Les bonnes fées des crèches.
Par Laurence Rameau
Infirmière-puéricultrice, formatrice, auteure
Face aux Ogres, ces gestionnaires de crèches privées à but lucratif, montrés par Victor Castanet dans son livre éponyme, comme les instigateurs de graves dérives, il existe des professionnels de la petite enfance dont le métier est, au contraire, de protéger les enfants. Ce sont ces bonnes fées des enfants des crèches, celles qui sont à 99 % des femmes et qui travaillent à leur bien-être, contre vents et marées.
Qui sont-elles ? Celles dont on ne parle jamais vraiment, sauf lorsqu’elles se muent en fées Carabosse.
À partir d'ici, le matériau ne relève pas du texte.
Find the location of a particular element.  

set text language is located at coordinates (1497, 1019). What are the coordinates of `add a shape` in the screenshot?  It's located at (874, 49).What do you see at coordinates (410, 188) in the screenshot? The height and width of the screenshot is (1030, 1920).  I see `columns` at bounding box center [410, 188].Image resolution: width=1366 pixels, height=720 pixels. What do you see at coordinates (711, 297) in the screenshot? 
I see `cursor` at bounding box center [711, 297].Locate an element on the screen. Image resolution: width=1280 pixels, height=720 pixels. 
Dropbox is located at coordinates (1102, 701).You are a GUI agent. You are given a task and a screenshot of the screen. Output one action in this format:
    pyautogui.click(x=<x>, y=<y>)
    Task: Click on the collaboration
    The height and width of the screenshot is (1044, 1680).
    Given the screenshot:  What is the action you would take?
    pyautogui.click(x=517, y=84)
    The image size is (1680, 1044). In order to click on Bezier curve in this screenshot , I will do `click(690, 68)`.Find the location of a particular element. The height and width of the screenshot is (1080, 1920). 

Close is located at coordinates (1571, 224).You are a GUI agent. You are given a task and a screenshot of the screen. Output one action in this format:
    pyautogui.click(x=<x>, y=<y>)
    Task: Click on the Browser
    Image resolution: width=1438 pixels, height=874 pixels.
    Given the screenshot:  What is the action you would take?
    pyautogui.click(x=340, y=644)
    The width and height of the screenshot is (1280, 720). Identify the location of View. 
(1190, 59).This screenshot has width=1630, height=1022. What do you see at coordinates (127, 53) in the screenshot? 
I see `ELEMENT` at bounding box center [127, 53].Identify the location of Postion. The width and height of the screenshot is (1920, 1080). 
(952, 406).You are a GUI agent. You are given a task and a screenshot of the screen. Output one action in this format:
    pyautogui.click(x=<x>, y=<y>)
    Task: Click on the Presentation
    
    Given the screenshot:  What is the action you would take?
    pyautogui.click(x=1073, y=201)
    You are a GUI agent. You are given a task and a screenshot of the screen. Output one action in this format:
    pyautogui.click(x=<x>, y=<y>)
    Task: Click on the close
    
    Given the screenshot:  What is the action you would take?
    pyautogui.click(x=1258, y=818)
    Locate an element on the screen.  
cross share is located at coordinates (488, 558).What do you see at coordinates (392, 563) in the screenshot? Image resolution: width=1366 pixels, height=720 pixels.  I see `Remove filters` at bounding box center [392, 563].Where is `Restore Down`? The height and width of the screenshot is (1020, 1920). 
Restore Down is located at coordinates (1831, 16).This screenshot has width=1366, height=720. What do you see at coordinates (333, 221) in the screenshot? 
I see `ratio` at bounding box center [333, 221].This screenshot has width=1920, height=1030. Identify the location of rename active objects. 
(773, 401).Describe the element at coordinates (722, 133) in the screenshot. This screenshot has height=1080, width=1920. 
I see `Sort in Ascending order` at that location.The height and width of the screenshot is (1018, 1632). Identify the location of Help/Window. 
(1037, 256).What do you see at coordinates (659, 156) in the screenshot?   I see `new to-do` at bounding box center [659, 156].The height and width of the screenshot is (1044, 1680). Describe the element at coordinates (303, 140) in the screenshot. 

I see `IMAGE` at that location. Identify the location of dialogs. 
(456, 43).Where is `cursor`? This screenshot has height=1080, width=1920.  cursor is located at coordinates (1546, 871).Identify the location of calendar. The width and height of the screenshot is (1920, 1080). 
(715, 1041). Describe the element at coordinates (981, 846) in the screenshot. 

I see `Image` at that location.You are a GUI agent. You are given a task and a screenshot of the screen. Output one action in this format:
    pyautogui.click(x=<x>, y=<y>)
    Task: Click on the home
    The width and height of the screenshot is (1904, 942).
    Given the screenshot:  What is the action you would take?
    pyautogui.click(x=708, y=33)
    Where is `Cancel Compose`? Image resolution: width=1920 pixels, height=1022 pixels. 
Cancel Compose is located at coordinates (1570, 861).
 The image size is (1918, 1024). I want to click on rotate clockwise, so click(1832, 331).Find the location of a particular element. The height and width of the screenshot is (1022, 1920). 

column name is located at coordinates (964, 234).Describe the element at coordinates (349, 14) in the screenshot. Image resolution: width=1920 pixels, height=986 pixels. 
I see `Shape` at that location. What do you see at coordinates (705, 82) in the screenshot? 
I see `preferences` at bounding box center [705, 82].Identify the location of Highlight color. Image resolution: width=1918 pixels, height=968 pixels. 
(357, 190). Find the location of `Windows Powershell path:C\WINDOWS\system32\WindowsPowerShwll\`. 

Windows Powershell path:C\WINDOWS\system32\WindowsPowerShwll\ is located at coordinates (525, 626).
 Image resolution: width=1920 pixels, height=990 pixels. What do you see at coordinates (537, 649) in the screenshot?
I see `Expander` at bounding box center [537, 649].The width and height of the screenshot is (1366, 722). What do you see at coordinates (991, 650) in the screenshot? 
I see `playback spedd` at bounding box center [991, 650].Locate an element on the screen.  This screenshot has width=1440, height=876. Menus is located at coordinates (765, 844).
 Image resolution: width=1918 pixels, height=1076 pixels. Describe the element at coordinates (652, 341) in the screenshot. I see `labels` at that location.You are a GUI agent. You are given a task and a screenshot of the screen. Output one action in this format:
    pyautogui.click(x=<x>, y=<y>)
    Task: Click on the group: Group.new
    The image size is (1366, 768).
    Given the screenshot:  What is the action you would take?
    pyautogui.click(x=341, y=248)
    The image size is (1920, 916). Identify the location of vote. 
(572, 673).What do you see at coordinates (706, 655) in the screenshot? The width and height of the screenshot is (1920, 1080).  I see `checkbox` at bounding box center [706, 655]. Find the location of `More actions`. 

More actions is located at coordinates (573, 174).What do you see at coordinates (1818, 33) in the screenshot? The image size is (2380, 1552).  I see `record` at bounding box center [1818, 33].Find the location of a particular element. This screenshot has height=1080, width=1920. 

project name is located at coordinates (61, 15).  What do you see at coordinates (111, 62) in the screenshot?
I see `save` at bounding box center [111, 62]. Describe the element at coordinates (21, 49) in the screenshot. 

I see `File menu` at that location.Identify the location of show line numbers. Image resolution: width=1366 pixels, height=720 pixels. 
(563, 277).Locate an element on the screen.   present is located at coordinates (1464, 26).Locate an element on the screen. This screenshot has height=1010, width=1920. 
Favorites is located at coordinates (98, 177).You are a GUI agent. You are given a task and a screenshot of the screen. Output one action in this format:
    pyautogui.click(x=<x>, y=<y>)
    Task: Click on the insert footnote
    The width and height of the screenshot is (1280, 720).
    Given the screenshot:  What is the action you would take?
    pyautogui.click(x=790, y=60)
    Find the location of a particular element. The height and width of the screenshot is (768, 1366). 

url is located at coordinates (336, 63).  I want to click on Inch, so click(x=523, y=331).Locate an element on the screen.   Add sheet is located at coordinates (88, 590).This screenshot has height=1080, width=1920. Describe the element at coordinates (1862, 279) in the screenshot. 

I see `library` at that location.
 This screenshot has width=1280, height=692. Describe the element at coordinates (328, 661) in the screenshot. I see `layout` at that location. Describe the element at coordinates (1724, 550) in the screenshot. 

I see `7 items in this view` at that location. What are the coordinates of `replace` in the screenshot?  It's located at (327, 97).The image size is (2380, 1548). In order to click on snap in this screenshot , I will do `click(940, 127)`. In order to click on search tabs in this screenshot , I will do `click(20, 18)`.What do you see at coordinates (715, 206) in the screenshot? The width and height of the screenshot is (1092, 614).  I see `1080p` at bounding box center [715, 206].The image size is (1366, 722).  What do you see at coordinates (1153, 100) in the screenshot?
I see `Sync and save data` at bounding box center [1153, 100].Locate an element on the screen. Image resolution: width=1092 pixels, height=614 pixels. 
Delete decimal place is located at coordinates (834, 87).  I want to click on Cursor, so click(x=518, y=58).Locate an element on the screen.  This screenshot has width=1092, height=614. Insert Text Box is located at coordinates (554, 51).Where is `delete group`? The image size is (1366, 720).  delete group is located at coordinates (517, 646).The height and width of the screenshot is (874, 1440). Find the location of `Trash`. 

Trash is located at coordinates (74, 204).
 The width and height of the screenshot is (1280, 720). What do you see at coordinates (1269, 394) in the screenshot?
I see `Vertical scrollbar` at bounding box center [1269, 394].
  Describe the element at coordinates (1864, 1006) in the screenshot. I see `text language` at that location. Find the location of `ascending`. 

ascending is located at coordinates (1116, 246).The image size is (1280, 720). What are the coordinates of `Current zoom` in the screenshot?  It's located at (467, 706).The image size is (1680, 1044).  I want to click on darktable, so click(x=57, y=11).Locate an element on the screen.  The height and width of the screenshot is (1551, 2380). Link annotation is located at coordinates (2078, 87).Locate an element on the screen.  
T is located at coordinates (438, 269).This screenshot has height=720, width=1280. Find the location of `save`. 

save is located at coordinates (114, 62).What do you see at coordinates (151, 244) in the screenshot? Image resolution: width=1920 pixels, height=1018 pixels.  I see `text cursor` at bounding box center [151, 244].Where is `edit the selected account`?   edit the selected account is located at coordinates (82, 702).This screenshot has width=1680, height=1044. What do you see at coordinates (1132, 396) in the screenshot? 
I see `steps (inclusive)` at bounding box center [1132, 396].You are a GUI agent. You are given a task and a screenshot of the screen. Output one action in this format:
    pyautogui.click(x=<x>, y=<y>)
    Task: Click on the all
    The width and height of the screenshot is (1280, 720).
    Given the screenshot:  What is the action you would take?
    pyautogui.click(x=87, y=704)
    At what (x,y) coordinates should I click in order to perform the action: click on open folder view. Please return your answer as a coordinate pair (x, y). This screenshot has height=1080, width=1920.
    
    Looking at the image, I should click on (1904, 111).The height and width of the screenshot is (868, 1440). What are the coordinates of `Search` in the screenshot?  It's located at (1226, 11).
C’est-à-dire en méchantes sorcières vieilles, laides et bossues qui, dans le conte de la Belle au bois dormant , jettent un sort à la princesse Aurore pour se venger de ne pas avoir été invitées comme marraine de l’enfant. D’ailleurs, à l’origine de ce conte qui était préalablement intitulé « La princesse printanière » , la fée Carabosse était une nourrice et non une marraine. Elle avait été rejetée par la reine, qui souhaitait une nourrice plus jeune et plus belle pour sa fille nouvellement née. Vexée, cette fée jetait alors un sortilège à toutes les belles nourrices appelées par le couple royal auprès de la princesse. Aujourd’hui, la fée Carabosse demeure présente dans nos représentations, comme une méchante sorcière prête à faire du mal à des bébés innocents. Elle est une « tata » malfaisante et maltraitante, provoquant non seulement la peine et la peur des parents, mais aussi l’emballement médiatique et, ce faisant, renforçant cette image négative de l’existence de mauvaises personnes travaillant dans les crèches, tout en occultant la présence des bonnes fées.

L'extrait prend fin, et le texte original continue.